• BRANO DA LEGGERE:
------------

LO SWING FA IL DUCE “BOMBOLO”

Canzonette e antifascismo

Eh no, pensa il Duce, infiammato da una maschia gelosia. Il 1940 è l’anno delle decisioni irrevocabili, e se l’ora segnata dal destino batte nel cielo della Patria, a Palazzo Venezia non può echeggiare lo swing. Perché in quelle note sincopate Mussolini intravede due nemici: un che di americano nel ritmo (anche se il jazz non l’ha mai odiato, anzi) e quel cascamorto di Rabagliati, che complice l’orchestra diretta da Pippo Barzizza, ammalia tutte le italiche fanciulle. Compresa Claretta: “Ben” la sorprende a ballare e cantare Ba Ba (Baciami piccina) con irrefrenabile trasporto. E la canzone sarà pure incentrata su una giocosa balbuzie, ma per la seduzione scat del “Raba” non c’è scampo. Così il condottiero scornato si precipita sul grammofono, solleva la puntina e frantuma il 78 giri. Urlando alla spaventata Petacci: “Mi hanno detto che Rabagliati è stato in America! Ci torni! In Italia possiamo benissimo fare a meno di lui e di Toscanini”.

Dai cantanti mi guardi Iddio, pensavano i papaveri del regime, che avevano fatto della musica e della radio strumenti di propaganda e di distrazione di massa, ma poi sospettavano di essere oggetti di una strisciante contestazione mascherata in versi e frasi che parevano innocenti, ma vai a capire se lo fossero davvero.

Ce lo ricorda il pregevole saggio Eiar, Eiar, Alalà, da un progetto di Franco Zanetti con le schede curate da Federico Pistone, e contributi di Vincenzo Mollica, Francesco Guccini e Riccardo Bertoncelli. Il titolo del libro riprende l’ironico “aggiustamento”, da parte dei movimenti antifascisti dell’epoca, del motto dannunziano.

L’Eiar nasce come Uri, Unione radiofonica italiana, nell ’ottobre 1924: apparecchi e abbonamenti costano una fortuna, ma il fascismo sa che nelle onde dell’etere, oltre a tanghi valzer e foxtrot passa pure l’ipnosi collettiva del consenso, magari grazie a una marcetta-tormentone. Come Giovinezza: che va in onda senza sosta, e guai a non “onorarla”. Osa farlo, more solito, Toscanini, che si rifiuta di eseguirla prima di un concerto a Bologna. A fine serata, il Maestro viene aggredito da una gang di squadristi. Invierà un telegramma al Duce per denunciare quella “masnada inqualificabile”, ma invano. Se ne andrà negli Stati Uniti per rientrare solo alla caduta della dittatura. Che ha, come si diceva, orecchie attente e maldisposte: Maramao perché sei morto?, il cui testo riprendeva un antico canto abruzzese e citava di striscio pure Giuseppe Gioacchino Belli, parla di un gatto o forse del defunto (nel ’39) presidente della Camera dei fasci Costanzo Ciano? Nel dubbio, meglio censurare, anche se il fascismo “assolve ” le interpreti, il Trio Lescano, ebree-olandesi italianizzate.

------------

• RECORD FORNITI:
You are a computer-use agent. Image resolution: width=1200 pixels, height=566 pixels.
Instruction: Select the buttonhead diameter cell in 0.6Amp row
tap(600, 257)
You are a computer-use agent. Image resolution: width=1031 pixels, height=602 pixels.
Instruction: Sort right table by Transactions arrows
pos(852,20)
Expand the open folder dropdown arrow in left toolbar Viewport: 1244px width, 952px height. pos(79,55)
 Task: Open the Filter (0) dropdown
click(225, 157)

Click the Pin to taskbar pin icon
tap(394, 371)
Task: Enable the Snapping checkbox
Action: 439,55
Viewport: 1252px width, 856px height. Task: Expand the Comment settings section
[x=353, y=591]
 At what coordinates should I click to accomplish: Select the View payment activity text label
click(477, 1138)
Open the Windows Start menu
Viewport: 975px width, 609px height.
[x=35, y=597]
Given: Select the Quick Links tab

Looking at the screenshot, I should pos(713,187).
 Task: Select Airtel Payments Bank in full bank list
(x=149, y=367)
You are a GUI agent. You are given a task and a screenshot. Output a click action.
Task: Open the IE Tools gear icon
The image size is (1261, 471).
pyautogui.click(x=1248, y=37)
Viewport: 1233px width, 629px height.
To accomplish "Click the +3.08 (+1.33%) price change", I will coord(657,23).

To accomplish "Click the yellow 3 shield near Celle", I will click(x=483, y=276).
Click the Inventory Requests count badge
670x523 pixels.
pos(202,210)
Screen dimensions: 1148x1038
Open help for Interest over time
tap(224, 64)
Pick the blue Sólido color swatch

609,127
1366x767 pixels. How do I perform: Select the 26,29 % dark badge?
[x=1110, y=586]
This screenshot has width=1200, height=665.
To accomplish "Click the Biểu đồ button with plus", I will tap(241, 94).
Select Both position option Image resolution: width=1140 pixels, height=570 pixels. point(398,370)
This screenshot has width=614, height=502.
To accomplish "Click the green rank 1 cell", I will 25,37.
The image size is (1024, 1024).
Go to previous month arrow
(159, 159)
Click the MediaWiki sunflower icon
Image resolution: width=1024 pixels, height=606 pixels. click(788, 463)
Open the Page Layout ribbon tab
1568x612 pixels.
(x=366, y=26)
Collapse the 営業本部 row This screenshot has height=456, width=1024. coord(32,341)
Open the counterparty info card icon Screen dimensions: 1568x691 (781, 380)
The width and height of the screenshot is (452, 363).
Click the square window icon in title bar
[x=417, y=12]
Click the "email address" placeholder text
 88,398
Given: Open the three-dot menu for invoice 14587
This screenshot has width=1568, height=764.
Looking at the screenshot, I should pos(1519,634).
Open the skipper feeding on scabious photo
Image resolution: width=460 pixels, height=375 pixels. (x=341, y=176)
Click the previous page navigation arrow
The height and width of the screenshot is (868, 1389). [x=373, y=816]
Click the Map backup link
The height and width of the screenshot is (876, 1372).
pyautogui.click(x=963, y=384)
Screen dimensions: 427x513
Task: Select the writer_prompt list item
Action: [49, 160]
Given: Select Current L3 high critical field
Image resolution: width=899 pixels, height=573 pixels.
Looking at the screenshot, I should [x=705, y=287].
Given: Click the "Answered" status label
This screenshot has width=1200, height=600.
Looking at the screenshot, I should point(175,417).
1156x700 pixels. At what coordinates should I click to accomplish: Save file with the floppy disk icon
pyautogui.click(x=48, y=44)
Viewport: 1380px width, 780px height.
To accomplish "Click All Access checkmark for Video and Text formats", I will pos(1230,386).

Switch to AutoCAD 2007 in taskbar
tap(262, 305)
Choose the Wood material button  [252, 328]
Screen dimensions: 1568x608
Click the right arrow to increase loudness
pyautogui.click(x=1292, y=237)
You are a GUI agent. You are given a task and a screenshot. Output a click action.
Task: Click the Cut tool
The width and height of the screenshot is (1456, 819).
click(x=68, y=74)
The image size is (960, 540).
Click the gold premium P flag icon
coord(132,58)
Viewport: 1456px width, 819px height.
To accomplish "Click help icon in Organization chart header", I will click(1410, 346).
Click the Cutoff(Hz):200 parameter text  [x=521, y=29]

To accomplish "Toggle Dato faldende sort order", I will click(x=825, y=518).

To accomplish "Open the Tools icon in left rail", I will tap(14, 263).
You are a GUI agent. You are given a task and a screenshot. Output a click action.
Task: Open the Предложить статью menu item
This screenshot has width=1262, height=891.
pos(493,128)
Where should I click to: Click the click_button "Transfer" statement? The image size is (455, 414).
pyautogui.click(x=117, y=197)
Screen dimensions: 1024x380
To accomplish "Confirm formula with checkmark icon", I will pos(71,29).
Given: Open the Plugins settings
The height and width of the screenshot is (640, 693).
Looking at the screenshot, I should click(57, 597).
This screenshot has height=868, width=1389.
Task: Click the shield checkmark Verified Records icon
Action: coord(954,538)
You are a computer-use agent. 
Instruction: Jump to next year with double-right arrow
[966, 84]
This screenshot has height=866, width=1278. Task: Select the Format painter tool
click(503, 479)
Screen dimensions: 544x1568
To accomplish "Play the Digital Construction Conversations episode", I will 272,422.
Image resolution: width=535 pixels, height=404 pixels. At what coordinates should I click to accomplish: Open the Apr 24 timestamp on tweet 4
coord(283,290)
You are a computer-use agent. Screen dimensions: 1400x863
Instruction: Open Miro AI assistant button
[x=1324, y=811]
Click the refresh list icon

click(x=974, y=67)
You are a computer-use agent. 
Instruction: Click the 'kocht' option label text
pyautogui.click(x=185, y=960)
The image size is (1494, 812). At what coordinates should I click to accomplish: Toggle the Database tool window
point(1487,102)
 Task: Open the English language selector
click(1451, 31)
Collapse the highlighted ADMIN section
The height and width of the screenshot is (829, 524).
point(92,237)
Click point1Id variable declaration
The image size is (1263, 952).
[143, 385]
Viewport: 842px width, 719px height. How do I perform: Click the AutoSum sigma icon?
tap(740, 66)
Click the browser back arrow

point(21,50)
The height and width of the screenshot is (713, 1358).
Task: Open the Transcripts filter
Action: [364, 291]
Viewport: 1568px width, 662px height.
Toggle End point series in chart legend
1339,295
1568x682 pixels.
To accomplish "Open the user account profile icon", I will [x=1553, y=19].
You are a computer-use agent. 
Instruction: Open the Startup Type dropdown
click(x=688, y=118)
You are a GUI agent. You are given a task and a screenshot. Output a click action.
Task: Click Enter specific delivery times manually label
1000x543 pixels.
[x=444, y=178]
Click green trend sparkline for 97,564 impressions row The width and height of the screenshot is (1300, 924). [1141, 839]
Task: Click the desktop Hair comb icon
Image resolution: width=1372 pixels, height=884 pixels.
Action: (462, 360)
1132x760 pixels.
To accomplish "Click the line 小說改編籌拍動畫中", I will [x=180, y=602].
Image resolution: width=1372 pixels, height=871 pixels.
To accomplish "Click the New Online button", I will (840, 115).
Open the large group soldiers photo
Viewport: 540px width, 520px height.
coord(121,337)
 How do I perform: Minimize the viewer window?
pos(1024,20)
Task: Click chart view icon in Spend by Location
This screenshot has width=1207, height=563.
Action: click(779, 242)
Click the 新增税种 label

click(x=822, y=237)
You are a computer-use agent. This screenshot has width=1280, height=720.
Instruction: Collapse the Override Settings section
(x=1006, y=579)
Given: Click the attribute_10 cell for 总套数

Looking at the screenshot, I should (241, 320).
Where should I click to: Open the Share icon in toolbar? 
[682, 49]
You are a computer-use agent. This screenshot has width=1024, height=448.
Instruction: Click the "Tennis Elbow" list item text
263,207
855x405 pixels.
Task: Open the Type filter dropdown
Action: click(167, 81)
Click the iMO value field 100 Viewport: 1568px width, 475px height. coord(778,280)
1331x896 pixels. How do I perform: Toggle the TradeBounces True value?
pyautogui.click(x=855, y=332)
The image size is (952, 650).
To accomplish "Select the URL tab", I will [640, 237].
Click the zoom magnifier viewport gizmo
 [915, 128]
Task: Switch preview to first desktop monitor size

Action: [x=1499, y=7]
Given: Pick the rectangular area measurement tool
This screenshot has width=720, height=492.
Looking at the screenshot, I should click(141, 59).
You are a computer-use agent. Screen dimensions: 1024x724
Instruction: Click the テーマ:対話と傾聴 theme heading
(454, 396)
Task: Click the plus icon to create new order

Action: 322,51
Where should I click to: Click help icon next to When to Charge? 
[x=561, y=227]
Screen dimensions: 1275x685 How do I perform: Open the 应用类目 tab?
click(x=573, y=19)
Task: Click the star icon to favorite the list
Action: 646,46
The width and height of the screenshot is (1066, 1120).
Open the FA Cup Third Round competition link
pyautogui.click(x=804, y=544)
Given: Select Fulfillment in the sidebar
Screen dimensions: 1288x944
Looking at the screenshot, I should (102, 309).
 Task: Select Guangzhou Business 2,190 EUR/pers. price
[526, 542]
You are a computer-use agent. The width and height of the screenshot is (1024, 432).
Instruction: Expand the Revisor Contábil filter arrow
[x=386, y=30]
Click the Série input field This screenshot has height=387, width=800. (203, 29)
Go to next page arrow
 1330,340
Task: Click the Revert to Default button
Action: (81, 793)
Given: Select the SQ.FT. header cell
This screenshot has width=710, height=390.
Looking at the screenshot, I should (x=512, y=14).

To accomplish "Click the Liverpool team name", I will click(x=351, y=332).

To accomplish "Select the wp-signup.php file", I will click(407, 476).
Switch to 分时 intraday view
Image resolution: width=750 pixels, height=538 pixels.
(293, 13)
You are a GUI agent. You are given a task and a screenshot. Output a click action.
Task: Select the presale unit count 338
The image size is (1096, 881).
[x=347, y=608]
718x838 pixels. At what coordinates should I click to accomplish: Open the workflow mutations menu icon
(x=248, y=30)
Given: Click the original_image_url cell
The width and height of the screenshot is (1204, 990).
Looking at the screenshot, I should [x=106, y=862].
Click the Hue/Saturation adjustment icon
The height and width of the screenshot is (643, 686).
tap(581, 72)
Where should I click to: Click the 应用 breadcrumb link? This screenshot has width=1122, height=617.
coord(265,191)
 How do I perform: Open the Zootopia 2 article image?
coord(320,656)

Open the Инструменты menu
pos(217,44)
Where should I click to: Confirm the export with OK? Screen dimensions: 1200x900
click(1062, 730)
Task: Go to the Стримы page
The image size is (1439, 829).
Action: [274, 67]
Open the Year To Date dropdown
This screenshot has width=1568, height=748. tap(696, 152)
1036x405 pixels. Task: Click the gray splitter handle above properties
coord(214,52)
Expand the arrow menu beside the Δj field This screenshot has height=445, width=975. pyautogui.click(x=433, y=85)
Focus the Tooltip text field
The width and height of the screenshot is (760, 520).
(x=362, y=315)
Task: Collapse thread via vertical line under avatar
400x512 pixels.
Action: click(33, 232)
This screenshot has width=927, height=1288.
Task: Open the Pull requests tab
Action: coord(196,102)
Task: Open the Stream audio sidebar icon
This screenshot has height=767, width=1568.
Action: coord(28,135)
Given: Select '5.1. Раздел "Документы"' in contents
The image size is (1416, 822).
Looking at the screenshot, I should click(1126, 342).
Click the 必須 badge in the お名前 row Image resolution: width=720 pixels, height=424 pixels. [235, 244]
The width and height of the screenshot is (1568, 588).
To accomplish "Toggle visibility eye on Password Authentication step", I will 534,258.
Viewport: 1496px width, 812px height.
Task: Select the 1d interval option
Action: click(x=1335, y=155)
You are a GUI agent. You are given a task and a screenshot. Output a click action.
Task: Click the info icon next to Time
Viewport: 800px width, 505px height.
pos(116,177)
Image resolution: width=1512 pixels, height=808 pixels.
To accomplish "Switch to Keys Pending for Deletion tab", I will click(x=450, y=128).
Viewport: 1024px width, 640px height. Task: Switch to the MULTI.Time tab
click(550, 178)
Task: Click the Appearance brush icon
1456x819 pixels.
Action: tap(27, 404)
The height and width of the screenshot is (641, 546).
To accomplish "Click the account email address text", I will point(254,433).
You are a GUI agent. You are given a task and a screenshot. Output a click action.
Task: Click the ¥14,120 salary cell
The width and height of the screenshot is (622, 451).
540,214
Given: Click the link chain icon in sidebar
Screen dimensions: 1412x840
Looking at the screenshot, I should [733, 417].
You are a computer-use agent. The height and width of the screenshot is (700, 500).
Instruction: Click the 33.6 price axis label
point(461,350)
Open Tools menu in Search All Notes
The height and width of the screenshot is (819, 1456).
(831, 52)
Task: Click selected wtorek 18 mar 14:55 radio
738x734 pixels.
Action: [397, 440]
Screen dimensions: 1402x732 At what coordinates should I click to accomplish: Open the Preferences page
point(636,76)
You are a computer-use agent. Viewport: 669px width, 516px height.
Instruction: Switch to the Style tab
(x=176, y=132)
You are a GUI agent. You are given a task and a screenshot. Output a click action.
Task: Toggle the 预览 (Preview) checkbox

------------

• CONSEGNA:
Elenca i titoli di tutte le canzoni citate nel brano. Per rispondere, basati unicamente sul brano.

• RISPOSTA:
- Ba Ba (Baciami piccina)
- Giovinezza
- Maramao perché sei morto?